# new board help



## Blankknight (Feb 2, 2011)

Hey there guys seeing if anyone could help me out. i'm looking to get a new board for the season after coming into some unexpected income. I currently have a GNU CHB 156 that i've had for about 5 years and been boarding for about 7 in all. I'm looking for a more advance all mountain board that is easy to maneuver between carves and has some pop when i feel like hitting the park. my limit is 800. thanks for any help given can't wait for the new season.


----------



## kramer213 (Mar 31, 2011)

Check out the Banana Magic... Unless you have have bigger feet go with the T. Rice it is bomb they both come in 157. I have rode both and own the T Rice. Good luck.


----------



## Blankknight (Feb 2, 2011)

i like what im hearing about the black magic sounds like a great board. You know anywhere i can get the 157? im looking everywhere includeing lib tech site and can only find the 152 and 158W and i only have a size 9 boot.


----------



## Nivek (Jan 24, 2008)

2012 Forum Destroyer Doubledog, Arbor Coda, 2012 K2 Protohype, Flow Infinite Popcam, or a Nitro Team Gullwing.

All cheaper and as good or better than a B.Magic.

If you have $800 to spend you don't have to get something now, that's plenty to get 2012 board and bindings. Wait for the 2012 drop.


----------



## Nolefan2011 (Mar 12, 2011)

You can find this years Banana Magic for 480 almost everywhere on sale. Both Ski Pros in Phoenix have it for 480 in a 157.


----------



## Blankknight (Feb 2, 2011)

When do you normal see the new stuff come out generally?


----------



## Nivek (Jan 24, 2008)

Middle of august


----------



## Blankknight (Feb 2, 2011)

Alright thanks for all the help guys as of now im really likeing the BM but holding off till i hear about the new stuff


----------



## Nivek (Jan 24, 2008)

The Angry Snowboarder Blog Archive 2012 Forum Destroyer DoubleDog Used and Reviewed

Coda hasn't changes yet The Angry Snowboarder Blog Archive Arbor Coda A Closer Look

Pretty sure the Team Gullwing is the same as well The Angry Snowboarder Blog Archive Nitro Team Gullwing with Raiden Blackhawks my take

He'll have the Protohype up there eventually. It is the most freeride/allmountain I suggested

I rode the Infinite I-rock and have ridden pop-cam style cambers, and I trust the Flow board designer more than most. None of there boards I have ridden were bad. The Infinite pop-cam will more than likely be a great all mountain park capable ride with a good amount of amp.


----------



## Blankknight (Feb 2, 2011)

any reason why you wouldn't advise getting the T.Rice other then the price? It looks like a great all mountain board from the 20+ reviews I ether read or watched.


----------



## Nivek (Jan 24, 2008)

When I say all mountain, I mean jib to powder. I've seen people try to jib the T.Rice. Not fun.

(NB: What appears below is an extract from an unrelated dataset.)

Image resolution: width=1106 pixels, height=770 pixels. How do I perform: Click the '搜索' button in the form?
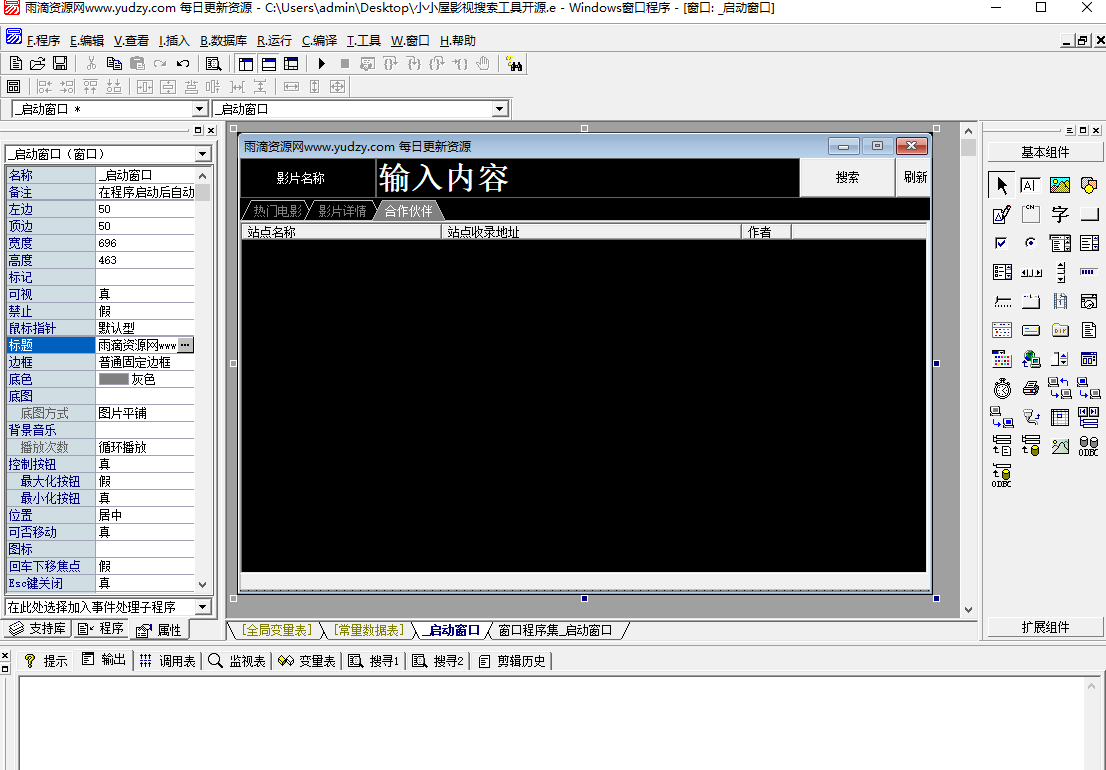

The Coda, Doubledog, and Gullwing are all still jib capable with a little more work, the others are moer like the T.Rice. 

Libs are just too much $$$ for what you get almost all the time.


----------



## Irahi (May 19, 2011)

Blankknight said:


> any reason why you wouldn't advise getting the T.Rice other then the price? It looks like a great all mountain board from the 20+ reviews I ether read or watched.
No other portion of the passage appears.